Adjunct faculty member Pamela Thompson is the instructor for “Knowledge Discovery in Databases,” which is part of UNC Charlotte’s Data Science Initiative. She cautioned that the study was for a class project and not vetted, peer-reviewed research; she hopes that the project will lead to a formal and more thorough research study with collaboration among many.

“Student decisions on features to use, preprocessing and cleansing the data and even the choice of mining algorithms can affect the outcomes in either a positive and negative way,” stated Thompson.  She added swimmers should always be careful in the water, particularly with the increase in the number of attacks in North Carolina this year.

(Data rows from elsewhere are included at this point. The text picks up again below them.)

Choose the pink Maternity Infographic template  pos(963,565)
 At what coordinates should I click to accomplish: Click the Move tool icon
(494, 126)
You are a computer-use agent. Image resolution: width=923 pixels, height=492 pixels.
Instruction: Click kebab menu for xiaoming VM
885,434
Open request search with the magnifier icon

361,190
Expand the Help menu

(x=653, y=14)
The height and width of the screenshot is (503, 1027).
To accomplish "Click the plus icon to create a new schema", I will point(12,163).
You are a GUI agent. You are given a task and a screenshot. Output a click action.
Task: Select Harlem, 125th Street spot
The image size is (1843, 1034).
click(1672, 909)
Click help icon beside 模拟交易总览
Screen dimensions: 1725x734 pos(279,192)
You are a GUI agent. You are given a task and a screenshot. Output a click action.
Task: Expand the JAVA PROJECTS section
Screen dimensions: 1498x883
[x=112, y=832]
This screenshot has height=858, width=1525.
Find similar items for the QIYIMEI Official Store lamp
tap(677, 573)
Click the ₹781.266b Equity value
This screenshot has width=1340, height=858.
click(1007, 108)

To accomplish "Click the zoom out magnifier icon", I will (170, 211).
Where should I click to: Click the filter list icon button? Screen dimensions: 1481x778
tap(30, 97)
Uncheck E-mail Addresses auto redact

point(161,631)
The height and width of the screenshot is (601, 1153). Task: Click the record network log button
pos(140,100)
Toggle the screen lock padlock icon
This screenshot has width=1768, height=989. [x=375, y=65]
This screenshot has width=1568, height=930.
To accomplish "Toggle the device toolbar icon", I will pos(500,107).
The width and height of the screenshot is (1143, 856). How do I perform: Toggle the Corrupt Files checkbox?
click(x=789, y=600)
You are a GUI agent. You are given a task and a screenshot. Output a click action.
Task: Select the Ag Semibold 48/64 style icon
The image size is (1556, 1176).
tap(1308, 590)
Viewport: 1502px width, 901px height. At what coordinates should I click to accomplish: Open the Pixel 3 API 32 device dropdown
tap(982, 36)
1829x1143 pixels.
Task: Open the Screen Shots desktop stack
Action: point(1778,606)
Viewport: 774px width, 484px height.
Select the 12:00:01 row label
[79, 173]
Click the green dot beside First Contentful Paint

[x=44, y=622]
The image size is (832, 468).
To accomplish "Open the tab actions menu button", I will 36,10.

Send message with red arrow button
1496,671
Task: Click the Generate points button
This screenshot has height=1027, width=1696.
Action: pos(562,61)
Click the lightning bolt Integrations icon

“Knowledge Discovery in Databases” deals with data mining, a core element of “Big Data.” While data mining employs statistical methods, it goes beyond the classical approaches of statistical research to uncover hidden patterns, relationships and knowledge that may not be readily apparent, said Thompson. Attempting to understand shark attacks of the North Carolina coast was a real-world issue that enabled students to apply the stages of the data mining process from beginning to end.

According to Thompson, the students undertook the challenge and sought out diverse data sets, many of which might at first glance seem unrelated, out of which they were able to glean what data scientists refer to as “actionable insights.”

They located the Global Shark Attack File, a worldwide database that provided information on thousands of attacks. This particular dataset gave information as to date, time, species and location for specific events. The students also located information from sources such as the N.C. Division of Marine Fisheries, which provided data on the yield of crab fishing for the years up to 2014. They also collected data that came from many different sources on weather conditions and water conditions such as visibility, color, temperature, wave height and salinity.

 The students also had to gain domain knowledge on the habits of sharks – particularly with respect as to how different species of sharks behave because, “they had to learn to look at things from the viewpoint of a shark,” said Thompson. The students performed a basic literature review and spoke with a shark researcher, and they interviewed a North Carolina crab fisherman who had more than 40 years of experience with life along the state’s coast.

In addition to their discovery of patterns related to sharks and the moon, the students’ research also noted that other animals, such as crab populations, displayed behavior that tended to fluctuate with lunar cycles. Additional study confirmed that blue crabs moved greater distances in conjunction with the moon’s phases. Anecdotal observations supported this research. The experienced crab fisherman also noted that the crabs tended to molt at certain times of the month. Research indicated that sharks like to eat blue crabs as well as other predators that consume crabs.

 “The study succeeded on several levels, it energized the students while familiarizing them with the science of data mining, and it identified correlations worthy of future investigation,” noted Thompson, a full-time faculty member in the Ketner School of Business at Catawba College. She completed a Ph.D. in computer science from UNC Charlotte.